**Activity:**
Exactly as written, reproduce the lines from the one that contains "Viewport: 1280px width, 799px" through the end of the records.

**** Data to use ****

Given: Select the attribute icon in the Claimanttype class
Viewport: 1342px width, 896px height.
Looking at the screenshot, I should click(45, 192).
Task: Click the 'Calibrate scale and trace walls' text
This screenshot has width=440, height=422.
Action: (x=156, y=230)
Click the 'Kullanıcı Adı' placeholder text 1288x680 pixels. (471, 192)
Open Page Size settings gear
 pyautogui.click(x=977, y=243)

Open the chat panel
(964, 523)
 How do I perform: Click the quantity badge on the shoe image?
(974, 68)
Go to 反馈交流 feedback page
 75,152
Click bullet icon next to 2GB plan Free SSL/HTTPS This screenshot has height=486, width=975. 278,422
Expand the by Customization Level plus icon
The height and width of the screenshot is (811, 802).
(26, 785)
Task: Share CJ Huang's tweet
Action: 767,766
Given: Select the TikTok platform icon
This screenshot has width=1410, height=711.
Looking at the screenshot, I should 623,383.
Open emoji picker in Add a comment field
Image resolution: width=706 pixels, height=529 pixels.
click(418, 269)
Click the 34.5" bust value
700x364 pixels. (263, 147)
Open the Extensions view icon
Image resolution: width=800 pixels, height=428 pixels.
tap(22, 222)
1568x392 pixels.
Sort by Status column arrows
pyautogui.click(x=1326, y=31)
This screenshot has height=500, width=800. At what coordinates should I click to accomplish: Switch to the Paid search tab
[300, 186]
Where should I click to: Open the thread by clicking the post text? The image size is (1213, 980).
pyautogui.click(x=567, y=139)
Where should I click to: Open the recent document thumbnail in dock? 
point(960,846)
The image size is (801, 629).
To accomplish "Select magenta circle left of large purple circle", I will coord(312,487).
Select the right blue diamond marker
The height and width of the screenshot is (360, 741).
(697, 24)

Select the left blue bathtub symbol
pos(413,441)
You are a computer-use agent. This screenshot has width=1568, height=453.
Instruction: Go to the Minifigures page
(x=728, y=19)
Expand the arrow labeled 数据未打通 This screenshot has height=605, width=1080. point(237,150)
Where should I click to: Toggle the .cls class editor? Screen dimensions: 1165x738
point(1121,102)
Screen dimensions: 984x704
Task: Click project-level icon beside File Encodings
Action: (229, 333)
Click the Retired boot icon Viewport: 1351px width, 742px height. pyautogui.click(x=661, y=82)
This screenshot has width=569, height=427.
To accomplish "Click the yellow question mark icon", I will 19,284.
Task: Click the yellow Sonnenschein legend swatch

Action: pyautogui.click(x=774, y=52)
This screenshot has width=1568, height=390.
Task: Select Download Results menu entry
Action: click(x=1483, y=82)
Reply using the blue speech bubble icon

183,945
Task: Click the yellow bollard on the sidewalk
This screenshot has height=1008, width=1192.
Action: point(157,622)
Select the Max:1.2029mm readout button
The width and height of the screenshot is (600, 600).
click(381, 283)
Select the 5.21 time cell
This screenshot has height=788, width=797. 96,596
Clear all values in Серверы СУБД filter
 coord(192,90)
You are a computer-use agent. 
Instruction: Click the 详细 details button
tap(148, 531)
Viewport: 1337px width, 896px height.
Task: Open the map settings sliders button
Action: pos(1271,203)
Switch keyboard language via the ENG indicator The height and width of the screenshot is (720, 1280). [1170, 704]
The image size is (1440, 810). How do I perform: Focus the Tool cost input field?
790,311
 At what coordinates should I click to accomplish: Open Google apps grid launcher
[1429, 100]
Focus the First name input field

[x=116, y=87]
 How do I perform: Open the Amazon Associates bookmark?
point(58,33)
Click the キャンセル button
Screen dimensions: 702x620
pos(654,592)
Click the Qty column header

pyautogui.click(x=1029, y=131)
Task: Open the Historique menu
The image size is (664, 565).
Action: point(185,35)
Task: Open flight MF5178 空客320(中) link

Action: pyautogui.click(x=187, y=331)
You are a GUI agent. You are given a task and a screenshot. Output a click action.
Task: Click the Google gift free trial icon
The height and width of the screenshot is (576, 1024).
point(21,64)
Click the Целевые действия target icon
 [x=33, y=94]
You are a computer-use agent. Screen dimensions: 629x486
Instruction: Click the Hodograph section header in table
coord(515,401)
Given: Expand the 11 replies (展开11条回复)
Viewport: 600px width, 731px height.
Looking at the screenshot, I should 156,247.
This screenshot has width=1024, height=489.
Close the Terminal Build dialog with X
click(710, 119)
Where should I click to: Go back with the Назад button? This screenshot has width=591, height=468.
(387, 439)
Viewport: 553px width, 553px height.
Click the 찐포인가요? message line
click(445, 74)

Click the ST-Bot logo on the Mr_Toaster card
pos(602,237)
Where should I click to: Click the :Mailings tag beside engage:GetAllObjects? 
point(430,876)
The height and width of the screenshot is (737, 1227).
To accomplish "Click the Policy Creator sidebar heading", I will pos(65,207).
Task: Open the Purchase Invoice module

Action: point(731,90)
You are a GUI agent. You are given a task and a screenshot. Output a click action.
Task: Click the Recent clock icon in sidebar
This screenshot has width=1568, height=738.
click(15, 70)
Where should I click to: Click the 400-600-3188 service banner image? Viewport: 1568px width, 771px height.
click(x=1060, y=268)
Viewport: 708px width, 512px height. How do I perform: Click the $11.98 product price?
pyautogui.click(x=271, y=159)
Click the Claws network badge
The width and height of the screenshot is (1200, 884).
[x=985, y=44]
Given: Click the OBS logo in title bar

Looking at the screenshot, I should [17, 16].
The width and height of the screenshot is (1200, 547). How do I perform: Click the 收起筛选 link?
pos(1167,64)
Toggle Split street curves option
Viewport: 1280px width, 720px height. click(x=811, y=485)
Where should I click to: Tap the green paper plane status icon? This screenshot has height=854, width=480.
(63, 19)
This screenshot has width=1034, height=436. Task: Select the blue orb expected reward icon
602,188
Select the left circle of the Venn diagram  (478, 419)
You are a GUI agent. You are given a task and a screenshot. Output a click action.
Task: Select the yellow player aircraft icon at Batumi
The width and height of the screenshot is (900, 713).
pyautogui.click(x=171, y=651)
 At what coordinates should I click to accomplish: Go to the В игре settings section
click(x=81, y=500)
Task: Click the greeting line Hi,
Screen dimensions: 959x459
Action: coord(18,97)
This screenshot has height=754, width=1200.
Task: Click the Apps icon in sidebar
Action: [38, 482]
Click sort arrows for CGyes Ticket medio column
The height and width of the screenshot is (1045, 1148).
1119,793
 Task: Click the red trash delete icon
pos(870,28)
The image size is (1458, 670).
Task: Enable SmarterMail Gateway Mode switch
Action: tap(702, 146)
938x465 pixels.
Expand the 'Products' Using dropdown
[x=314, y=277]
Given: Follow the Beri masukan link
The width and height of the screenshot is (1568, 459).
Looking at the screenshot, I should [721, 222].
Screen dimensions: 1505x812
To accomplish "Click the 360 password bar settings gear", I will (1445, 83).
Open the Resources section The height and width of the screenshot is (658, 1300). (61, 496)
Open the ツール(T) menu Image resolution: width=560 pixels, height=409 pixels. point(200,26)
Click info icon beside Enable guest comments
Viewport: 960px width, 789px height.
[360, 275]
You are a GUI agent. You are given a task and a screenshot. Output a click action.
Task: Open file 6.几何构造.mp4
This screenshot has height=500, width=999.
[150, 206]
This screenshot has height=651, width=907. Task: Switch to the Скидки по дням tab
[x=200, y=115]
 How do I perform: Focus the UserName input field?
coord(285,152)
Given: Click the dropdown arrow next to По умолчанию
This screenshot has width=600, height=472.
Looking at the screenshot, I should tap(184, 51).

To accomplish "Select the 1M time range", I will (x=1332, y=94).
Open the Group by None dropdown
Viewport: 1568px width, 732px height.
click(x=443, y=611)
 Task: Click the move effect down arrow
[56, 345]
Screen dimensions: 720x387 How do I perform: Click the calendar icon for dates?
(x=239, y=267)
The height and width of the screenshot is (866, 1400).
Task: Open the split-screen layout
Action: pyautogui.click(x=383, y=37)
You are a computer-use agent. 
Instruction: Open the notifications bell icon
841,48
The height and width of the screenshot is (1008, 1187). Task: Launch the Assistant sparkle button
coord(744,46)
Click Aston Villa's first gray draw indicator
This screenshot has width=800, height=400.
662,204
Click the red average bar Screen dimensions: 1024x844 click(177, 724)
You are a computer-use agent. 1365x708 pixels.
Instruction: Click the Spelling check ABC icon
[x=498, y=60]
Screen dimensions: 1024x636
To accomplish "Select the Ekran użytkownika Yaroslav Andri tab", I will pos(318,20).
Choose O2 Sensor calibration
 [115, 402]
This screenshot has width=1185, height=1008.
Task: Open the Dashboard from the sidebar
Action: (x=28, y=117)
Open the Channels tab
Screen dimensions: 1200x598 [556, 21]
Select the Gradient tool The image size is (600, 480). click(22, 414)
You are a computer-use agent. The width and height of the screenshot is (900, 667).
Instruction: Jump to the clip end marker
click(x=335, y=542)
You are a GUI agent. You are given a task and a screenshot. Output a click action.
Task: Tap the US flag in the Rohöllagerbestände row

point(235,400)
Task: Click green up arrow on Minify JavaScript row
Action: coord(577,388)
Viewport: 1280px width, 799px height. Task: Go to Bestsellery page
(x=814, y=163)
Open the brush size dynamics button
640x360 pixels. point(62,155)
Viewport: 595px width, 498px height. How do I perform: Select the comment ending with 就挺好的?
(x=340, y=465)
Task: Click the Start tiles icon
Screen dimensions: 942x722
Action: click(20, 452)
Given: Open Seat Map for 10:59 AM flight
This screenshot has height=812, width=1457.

****

**Your response:**
Viewport: 1280px width, 799px height. Task: Go to Bestsellery page
(x=814, y=163)
Open the brush size dynamics button
640x360 pixels. point(62,155)
Viewport: 595px width, 498px height. How do I perform: Select the comment ending with 就挺好的?
(x=340, y=465)
Task: Click the Start tiles icon
Screen dimensions: 942x722
Action: click(20, 452)
Given: Open Seat Map for 10:59 AM flight
This screenshot has height=812, width=1457.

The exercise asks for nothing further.